Web UI¶
agent6 web serves a browser front-end for driving agent6 from a desktop or a
phone: watch a run stream, steer it, approve prompts, answer questions, read the
transcript, and browse, create, run, and watch state machines.
The same UI on a phone (single column, bottom nav):
Run it¶
agent6 web # serve the hub on http://127.0.0.1:8901
agent6 web <run-id> # open a run on load
agent6 web <machine> # open a machine instance on load
--host / --port override the [web] config for one
invocation. Stop it with Ctrl-C.
What you can do¶
- Hub: every run (mode, status, last activity, cost) and machine instance; start new work (run / plan / ask); run an authored machine or create one; prune merged run branches.
- Run dashboard (live over SSE): the task graph, the model's streamed
reasoning, tool calls and results, the event log, the latest commit diff, and a
budget bar. Steer the run, merge its branch, approve
run_commandprompts, and answerask_userquestions inline. - Transcript: the full provider-agnostic conversation.
- Machines: the state overview, the path taken, and the current agent
state's live reasoning. Steer, approve, and answer the current agent state's
prompts inline (same controls as a run); send a message to a waiting machine
(a
pokepayload the next tool reads); and seemachine.notify/end as ephemeral banners and OS notifications. - Config: every setting with its value and source, filterable, click a row to set it. Secrets are never shown.
The layout reflows: multi-pane on a wide screen, a single column with a bottom nav on a phone.

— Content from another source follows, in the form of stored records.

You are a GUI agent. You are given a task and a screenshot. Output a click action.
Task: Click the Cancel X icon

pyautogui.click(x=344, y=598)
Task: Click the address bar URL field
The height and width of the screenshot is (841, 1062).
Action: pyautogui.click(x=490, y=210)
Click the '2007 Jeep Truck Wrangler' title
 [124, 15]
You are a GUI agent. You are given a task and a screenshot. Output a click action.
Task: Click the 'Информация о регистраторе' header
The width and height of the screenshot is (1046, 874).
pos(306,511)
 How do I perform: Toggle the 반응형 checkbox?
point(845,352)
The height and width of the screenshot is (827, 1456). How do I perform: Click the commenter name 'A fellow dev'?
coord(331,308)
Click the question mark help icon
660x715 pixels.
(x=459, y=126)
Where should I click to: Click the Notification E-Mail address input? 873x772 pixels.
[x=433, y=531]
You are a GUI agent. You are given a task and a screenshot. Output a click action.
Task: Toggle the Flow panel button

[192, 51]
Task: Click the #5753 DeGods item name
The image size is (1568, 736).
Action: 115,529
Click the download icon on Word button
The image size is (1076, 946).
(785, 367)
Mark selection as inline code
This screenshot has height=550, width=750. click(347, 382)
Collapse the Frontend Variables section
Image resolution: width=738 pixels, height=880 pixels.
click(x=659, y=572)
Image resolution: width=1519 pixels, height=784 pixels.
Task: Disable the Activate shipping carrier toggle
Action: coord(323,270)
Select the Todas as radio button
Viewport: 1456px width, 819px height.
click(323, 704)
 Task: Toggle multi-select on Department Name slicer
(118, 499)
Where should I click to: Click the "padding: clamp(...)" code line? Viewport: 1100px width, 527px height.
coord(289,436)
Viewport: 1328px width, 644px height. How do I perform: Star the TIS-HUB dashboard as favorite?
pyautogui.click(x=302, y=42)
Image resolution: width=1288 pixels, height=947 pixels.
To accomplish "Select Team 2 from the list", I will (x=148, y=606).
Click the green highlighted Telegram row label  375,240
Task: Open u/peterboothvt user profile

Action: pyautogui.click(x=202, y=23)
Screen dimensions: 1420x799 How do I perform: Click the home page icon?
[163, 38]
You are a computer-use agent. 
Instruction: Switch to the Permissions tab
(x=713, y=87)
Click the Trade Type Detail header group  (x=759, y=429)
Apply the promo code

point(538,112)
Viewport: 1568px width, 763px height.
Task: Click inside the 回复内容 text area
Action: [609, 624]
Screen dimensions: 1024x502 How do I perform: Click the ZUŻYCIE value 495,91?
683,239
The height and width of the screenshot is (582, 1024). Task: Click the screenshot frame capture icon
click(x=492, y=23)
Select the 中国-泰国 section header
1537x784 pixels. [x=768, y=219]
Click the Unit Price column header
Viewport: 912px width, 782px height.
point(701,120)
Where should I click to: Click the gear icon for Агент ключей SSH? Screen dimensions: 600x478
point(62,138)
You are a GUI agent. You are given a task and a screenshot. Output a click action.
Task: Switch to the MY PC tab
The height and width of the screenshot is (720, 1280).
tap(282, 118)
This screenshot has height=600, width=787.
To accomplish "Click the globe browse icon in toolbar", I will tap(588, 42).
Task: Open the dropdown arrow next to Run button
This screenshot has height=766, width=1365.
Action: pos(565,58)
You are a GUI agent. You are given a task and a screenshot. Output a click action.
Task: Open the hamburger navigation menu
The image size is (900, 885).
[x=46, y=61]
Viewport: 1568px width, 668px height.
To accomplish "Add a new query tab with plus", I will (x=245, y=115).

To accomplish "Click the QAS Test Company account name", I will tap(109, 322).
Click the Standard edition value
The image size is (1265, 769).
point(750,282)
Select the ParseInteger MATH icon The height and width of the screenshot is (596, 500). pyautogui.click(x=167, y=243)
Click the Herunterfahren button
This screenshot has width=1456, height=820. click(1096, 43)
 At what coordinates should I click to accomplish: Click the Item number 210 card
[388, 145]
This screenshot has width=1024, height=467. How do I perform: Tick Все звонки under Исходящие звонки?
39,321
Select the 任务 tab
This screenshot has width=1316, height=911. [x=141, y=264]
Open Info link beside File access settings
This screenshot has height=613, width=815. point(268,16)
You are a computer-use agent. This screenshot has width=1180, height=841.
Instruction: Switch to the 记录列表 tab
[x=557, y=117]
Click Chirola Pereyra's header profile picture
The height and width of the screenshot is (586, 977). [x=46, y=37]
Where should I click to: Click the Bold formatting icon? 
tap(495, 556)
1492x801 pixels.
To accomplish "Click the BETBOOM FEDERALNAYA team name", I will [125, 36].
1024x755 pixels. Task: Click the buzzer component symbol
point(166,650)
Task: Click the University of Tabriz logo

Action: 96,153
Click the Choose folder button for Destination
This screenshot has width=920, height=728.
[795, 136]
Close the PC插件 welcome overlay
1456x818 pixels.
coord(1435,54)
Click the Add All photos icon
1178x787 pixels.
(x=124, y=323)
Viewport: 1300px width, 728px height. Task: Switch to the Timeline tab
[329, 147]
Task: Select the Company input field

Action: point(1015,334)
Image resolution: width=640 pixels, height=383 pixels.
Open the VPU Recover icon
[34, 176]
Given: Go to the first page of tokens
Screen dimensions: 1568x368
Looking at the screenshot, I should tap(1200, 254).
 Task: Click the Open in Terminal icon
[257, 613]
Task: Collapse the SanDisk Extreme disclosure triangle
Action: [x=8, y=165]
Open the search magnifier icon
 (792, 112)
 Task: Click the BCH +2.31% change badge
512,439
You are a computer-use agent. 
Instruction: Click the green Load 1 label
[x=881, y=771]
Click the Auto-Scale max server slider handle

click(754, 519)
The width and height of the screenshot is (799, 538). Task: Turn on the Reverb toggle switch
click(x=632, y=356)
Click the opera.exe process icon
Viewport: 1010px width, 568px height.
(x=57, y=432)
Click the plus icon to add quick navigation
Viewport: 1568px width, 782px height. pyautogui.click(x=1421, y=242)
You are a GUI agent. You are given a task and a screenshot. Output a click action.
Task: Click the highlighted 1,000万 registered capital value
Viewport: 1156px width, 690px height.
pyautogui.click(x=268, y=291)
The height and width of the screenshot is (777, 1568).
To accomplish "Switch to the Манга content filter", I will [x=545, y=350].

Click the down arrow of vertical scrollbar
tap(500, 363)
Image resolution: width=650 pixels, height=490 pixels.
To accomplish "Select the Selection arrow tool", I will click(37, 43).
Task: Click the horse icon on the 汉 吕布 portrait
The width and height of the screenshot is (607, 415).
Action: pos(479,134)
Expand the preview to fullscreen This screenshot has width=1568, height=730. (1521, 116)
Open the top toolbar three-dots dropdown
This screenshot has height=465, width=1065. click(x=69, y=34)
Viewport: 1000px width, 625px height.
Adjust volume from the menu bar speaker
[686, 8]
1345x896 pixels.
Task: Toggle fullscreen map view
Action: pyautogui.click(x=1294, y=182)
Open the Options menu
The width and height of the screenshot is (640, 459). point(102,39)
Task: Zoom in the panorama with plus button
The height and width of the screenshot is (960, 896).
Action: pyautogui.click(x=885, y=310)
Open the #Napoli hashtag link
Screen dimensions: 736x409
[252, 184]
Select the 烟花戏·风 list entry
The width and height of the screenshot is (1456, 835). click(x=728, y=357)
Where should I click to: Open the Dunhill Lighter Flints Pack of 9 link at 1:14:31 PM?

Notifications and installing (PWA)¶
The page installs as an app (a phone home-screen icon or a desktop window). Click
🔔 Notifications on a machine view to grant permission; a machine.notify
message or a machine finishing then pops an OS notification — foreground on any
device, and backgrounded on desktop (a backgrounded phone won't wake, which is
expected). A notification never clears or blocks the send/answer inputs: one
popping mid-type keeps your text and focus. For a phone in your pocket, point the
operator notify hook [machine.notify].on_event (see config.md) at
a push service you already use.
How it talks to the server¶
The page reads the same wire form as agent6 watch --json:
curl -s localhost:8901/api/hub # runs + machines + machine files
curl -s localhost:8901/api/run/<id> # a run's state, as JSON
curl -s localhost:8901/api/run/<id>/transcript # the conversation turns
curl -s localhost:8901/api/machine/<name> # a machine's state, as JSON
curl -s localhost:8901/api/config # effective config (no secrets)
curl -sN localhost:8901/api/run/<id>/events # SSE: a fresh snapshot per change
curl /api/run/<id> returns exactly what agent6 watch <id> --json prints.
Writes are small JSON POSTs (/api/new, /api/run/<id>/{steer,approve,answer,merge},
/api/machine/<name>/{poke,steer,approve,answer}, /api/runs/prune,
/api/config, /api/machine/{create,run}) that only ever drive the typed spawn /
answer-file contracts, never arbitrary execution. A machine's approve/answer/
steer land in the current agent state's per-state dir; poke drops a signal
(with an optional message/data payload) on the instance. The machine name and
every answer id are validated to a single path component, so a request cannot
traverse out of the instance dir.
Remote access (Tailscale)¶
The server binds 127.0.0.1 by default and has no app-level auth. For remote
access, put Tailscale in front of the loopback bind:
agent6 web # keep it on 127.0.0.1:8901
tailscale serve --bg 8901 # HTTPS + WireGuard, reachable on your tailnet
The tailnet (WireGuard) identity is the access control: only devices on your
tailnet reach it, over an encrypted tunnel, and tailscale serve terminates
HTTPS. agent6 itself handles no tokens or passwords.
Binding a non-loopback address exposes the write surface, spawning runs and
answering prompts, to anyone who can reach the port. It is refused unless you
opt in, whether the host comes from [web].host (needs
[web].allow_non_loopback = true) or --host (needs --allow-non-loopback), so
a copied config or command cannot silently expose you. Prefer tailscale serve
in front of a loopback bind over any raw non-loopback bind.